Dataset rows
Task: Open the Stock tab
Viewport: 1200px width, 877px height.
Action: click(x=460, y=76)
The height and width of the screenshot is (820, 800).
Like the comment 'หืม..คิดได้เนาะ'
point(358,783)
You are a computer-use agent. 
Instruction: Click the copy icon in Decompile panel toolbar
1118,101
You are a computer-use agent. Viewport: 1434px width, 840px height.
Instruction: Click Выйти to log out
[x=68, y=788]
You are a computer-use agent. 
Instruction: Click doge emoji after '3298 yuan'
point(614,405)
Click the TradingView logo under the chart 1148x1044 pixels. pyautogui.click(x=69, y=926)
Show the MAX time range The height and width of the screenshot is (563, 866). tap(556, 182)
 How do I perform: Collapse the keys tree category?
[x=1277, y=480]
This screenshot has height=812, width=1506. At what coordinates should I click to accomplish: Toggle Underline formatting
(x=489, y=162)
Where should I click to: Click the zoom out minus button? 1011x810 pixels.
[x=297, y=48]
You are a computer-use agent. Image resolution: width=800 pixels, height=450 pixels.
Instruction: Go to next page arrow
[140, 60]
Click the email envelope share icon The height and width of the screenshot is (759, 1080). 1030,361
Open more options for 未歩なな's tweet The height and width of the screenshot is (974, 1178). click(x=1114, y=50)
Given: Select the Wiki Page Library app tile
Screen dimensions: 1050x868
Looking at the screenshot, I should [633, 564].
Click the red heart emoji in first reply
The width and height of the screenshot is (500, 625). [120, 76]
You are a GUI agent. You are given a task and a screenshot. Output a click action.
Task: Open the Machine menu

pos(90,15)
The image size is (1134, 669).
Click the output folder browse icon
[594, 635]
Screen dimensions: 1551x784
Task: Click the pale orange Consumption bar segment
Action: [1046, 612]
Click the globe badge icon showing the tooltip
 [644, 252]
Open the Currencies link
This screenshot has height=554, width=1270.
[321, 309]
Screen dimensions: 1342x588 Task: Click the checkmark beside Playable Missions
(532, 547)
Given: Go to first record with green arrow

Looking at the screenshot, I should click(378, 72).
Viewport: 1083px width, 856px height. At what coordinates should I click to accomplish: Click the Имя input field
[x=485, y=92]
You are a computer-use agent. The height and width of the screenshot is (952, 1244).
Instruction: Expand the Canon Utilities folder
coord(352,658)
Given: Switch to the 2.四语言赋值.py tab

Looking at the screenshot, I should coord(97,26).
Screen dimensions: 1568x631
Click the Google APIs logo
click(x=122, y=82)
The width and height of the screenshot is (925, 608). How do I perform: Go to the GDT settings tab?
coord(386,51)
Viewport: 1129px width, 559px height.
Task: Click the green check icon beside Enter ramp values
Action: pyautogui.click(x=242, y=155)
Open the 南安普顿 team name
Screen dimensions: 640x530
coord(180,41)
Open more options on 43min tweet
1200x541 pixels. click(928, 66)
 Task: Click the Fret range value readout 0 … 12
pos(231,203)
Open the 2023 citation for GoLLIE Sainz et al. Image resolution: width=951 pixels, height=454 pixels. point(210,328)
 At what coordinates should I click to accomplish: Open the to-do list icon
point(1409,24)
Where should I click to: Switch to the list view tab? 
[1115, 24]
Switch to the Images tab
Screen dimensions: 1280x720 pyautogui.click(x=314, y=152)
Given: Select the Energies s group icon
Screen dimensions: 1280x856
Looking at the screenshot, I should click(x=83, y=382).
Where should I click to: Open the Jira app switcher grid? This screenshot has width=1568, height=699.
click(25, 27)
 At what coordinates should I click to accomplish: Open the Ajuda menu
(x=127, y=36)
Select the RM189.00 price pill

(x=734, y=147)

Task details
Please return, unchanged, the lines of the data above starting at the line containing "You are a computer-use agent. The" and ending at the line containing "click(25, 27)".

Task result
You are a computer-use agent. The height and width of the screenshot is (952, 1244).
Instruction: Expand the Canon Utilities folder
coord(352,658)
Given: Switch to the 2.四语言赋值.py tab

Looking at the screenshot, I should coord(97,26).
Screen dimensions: 1568x631
Click the Google APIs logo
click(x=122, y=82)
The width and height of the screenshot is (925, 608). How do I perform: Go to the GDT settings tab?
coord(386,51)
Viewport: 1129px width, 559px height.
Task: Click the green check icon beside Enter ramp values
Action: pyautogui.click(x=242, y=155)
Open the 南安普顿 team name
Screen dimensions: 640x530
coord(180,41)
Open more options on 43min tweet
1200x541 pixels. click(928, 66)
 Task: Click the Fret range value readout 0 … 12
pos(231,203)
Open the 2023 citation for GoLLIE Sainz et al. Image resolution: width=951 pixels, height=454 pixels. point(210,328)
 At what coordinates should I click to accomplish: Open the to-do list icon
point(1409,24)
Where should I click to: Switch to the list view tab? 
[1115, 24]
Switch to the Images tab
Screen dimensions: 1280x720 pyautogui.click(x=314, y=152)
Given: Select the Energies s group icon
Screen dimensions: 1280x856
Looking at the screenshot, I should click(x=83, y=382).
Where should I click to: Open the Jira app switcher grid? This screenshot has width=1568, height=699.
click(25, 27)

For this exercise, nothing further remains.